Intentionally defective irrevocable trusts (IDITs) typically are used when individuals want to transfer income-producing and highly appreciating assets (such as S-corporation stock or real estate) out of their estate, often while taking into account valuation discounts (as applicable). The unique characteristic of IDITs is that they are treated differently for estate and gift tax purposes than they are for income tax purposes. IDITs work well in a low interest rate environment, so they are particularly attractive right now.
How IDITs work
When a grantor creates an irrevocable trust that intentionally violates the income tax grantor trust rules of the IRC, the trust is treated for income tax purposes as if it does not exist. For estate and gift tax purposes, however, the trust is treated as if it does exist.
The grantor must gift cash or other assets to the trust to provide it with sufficient net worth to be considered a qualified purchaser. Sufficient net worth typically is 10% of the value of the assets to be sold to the trust.
Next, the grantor sells property – discounted when appropriate – to the trust in exchange for a promissory note. Under the note, the trust is required to pay the grantor principal and interest (at the IRS’ minimum required interest rate). Upon the grantor’s death, only the note balance and any accrued (unpaid) interest is included in the grantor’s taxable estate.

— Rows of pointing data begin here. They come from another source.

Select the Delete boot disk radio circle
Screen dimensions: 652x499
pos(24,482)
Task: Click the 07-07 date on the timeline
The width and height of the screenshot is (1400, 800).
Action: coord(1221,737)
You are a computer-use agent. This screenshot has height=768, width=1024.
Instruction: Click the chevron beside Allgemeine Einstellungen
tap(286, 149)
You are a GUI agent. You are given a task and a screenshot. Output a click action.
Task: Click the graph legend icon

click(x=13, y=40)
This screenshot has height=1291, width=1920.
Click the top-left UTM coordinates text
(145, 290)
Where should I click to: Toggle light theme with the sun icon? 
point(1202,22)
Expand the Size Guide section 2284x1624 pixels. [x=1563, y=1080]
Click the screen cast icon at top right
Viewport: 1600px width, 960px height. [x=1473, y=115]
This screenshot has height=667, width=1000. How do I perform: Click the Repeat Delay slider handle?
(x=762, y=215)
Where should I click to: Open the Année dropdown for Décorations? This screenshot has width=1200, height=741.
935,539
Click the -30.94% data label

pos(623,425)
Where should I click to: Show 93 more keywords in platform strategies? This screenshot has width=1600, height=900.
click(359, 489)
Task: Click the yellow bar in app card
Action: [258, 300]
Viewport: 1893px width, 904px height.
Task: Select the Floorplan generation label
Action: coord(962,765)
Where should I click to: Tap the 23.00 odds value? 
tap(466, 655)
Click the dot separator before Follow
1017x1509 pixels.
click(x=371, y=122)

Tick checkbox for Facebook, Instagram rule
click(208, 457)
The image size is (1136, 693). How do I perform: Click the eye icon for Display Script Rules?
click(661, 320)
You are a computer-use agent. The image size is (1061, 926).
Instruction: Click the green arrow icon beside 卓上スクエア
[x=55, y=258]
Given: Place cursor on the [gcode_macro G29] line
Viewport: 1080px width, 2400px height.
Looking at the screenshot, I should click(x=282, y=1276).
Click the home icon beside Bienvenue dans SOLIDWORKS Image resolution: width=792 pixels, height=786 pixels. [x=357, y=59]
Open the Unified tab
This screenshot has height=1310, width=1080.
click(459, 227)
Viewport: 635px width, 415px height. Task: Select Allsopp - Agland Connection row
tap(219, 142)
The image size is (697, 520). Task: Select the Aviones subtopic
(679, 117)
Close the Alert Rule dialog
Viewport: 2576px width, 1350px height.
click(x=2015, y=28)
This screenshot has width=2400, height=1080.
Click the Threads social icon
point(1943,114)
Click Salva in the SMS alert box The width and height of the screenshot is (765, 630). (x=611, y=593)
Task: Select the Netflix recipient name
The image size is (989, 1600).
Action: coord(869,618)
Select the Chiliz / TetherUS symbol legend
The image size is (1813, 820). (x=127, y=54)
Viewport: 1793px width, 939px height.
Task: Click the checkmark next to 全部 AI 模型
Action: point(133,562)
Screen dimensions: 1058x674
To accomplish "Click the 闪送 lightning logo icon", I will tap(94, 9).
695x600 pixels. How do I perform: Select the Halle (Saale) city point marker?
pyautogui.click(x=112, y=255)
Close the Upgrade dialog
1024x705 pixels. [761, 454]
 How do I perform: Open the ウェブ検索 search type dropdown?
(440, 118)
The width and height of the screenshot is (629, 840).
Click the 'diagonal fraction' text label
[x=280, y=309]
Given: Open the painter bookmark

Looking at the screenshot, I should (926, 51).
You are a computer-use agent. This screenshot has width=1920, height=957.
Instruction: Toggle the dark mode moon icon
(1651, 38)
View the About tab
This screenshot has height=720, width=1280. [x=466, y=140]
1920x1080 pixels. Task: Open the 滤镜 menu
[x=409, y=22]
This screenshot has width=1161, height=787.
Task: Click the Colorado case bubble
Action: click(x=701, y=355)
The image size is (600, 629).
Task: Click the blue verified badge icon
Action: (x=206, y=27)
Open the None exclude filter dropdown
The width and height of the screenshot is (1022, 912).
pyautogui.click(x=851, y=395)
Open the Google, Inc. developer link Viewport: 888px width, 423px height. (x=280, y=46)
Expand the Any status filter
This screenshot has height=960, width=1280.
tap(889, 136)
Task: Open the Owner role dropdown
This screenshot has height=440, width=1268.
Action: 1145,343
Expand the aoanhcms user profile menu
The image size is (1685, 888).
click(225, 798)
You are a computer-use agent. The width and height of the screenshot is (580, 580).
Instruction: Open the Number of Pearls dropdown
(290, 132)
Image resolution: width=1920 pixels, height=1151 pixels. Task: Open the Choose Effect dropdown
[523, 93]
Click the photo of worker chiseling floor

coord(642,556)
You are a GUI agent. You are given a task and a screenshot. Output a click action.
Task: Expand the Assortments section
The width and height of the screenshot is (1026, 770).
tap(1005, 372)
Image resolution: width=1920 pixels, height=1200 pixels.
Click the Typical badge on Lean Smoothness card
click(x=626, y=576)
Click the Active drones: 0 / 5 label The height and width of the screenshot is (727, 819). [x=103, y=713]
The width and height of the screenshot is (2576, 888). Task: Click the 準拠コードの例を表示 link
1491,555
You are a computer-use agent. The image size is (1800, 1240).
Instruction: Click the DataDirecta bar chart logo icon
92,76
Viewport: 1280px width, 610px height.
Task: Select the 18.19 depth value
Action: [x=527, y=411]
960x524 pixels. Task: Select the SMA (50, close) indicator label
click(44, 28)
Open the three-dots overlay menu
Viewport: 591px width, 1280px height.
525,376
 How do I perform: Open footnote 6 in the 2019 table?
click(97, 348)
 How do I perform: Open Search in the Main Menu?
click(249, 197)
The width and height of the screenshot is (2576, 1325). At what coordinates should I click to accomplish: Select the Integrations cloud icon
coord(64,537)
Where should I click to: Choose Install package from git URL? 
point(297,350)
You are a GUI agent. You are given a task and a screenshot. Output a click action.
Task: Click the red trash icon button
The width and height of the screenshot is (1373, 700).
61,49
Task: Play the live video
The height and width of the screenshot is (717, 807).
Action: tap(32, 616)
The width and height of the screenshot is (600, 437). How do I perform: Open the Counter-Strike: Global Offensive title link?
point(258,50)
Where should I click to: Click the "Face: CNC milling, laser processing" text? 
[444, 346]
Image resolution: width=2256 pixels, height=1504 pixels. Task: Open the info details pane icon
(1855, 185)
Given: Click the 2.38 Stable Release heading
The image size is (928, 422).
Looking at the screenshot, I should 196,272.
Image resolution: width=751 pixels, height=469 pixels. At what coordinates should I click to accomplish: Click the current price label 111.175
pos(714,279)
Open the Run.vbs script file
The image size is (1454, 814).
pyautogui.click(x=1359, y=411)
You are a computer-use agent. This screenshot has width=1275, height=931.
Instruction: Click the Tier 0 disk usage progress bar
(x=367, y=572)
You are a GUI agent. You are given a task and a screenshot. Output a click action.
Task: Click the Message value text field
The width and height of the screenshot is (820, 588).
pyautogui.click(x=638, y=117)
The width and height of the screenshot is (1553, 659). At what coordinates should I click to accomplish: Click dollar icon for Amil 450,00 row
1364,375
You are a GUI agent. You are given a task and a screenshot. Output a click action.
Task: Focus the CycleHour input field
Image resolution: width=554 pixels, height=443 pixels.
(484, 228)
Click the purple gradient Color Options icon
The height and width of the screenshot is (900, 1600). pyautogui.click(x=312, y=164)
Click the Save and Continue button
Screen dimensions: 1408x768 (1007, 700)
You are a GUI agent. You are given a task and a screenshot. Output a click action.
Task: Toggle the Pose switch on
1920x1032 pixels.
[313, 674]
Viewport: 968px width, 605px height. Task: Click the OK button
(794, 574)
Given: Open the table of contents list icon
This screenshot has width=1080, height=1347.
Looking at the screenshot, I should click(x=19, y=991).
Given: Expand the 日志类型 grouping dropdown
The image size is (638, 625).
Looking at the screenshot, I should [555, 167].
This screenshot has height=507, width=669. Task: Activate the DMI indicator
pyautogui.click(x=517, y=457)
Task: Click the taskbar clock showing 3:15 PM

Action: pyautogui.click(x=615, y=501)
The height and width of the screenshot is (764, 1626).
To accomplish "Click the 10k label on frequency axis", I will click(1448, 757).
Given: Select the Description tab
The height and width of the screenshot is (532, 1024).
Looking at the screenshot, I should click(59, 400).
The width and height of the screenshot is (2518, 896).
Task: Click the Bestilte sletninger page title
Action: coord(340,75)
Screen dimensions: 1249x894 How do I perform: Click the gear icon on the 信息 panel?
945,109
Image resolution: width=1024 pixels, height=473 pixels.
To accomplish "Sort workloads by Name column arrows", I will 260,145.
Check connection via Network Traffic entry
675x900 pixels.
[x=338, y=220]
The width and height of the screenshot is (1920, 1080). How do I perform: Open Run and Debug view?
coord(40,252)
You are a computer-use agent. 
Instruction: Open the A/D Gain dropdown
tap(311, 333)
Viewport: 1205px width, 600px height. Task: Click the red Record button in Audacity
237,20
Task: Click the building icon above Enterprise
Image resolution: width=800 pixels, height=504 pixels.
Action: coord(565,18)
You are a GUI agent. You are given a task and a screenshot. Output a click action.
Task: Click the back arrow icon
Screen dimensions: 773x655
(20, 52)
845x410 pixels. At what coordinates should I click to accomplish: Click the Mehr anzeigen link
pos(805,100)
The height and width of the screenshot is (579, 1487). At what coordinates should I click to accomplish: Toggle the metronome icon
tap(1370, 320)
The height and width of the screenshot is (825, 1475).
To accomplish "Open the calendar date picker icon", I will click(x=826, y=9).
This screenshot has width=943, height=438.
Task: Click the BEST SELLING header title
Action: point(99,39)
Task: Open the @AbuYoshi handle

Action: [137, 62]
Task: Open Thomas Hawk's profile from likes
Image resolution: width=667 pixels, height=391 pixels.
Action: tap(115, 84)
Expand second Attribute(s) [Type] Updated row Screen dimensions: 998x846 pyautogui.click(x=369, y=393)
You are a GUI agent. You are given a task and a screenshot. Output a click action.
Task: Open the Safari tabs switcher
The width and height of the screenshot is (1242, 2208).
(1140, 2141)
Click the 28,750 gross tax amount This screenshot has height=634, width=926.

Income from the trust is treated as the grantor’s income for income tax purposes. However, the grantor should be able to pay any additional income tax due with cash received from the trust under the note. The additional tax the grantor pays reduces the grantor’s estate – a phenomenon known colloquially as “tax burn.”
For example:
Assume a grantor sells stock in an S corporation worth $11 million to an IDIT in exchange for a 15-year promissory note. Before the sale, the grantor makes a $1.1 million cash gift to the trust. Assuming the sale takes place in December 2020 when the IRS-required interest rate for a note term greater than nine years is 1.31%, the trust would be required to make payments back to the grantor in the amount of $812,519 per year for 15 years. (Any period of time could be selected, but typically the period should be long enough to reduce the payments to an amount that could be fulfilled using normal distributions from the S corporation.) The net tax savings to the grantor depends on the appreciation rate of the stock during the term of the trust. If, for example, the stock and other investments in the IDIT grow at a rate of 10%, the assets received by the grantor’s heirs will be worth $24,728,956 (with the “cost” of the transaction being the $1.1 million gift). Using a 40% estate tax rate, this represents an estate tax saving of $9,451,582.
If the grantor decides that he or she does not want to continue to pay income tax on the earnings of the trust (which might happen either when the note is paid in full or when the assets inside the trust are about to be sold at a significant gain), the grantor can turn off the grantor trust status of the trust by waiving, disclaiming, or renouncing the power that caused the defect that resulted in the trust being treated as a grantor trust in the first place.
However, there is a potential trap for the unwary. In trusts where the grantor’s spouse has certain powers, it might not be possible for the grantor to turn off the grantor trust status if the spouse also does not waive or release his or her rights in the trust. Also, there might be an income tax gain if the remaining unpaid balance on the promissory note exceeds the tax basis of the assets inside the trust at the time the trust ceases to be a grantor trust.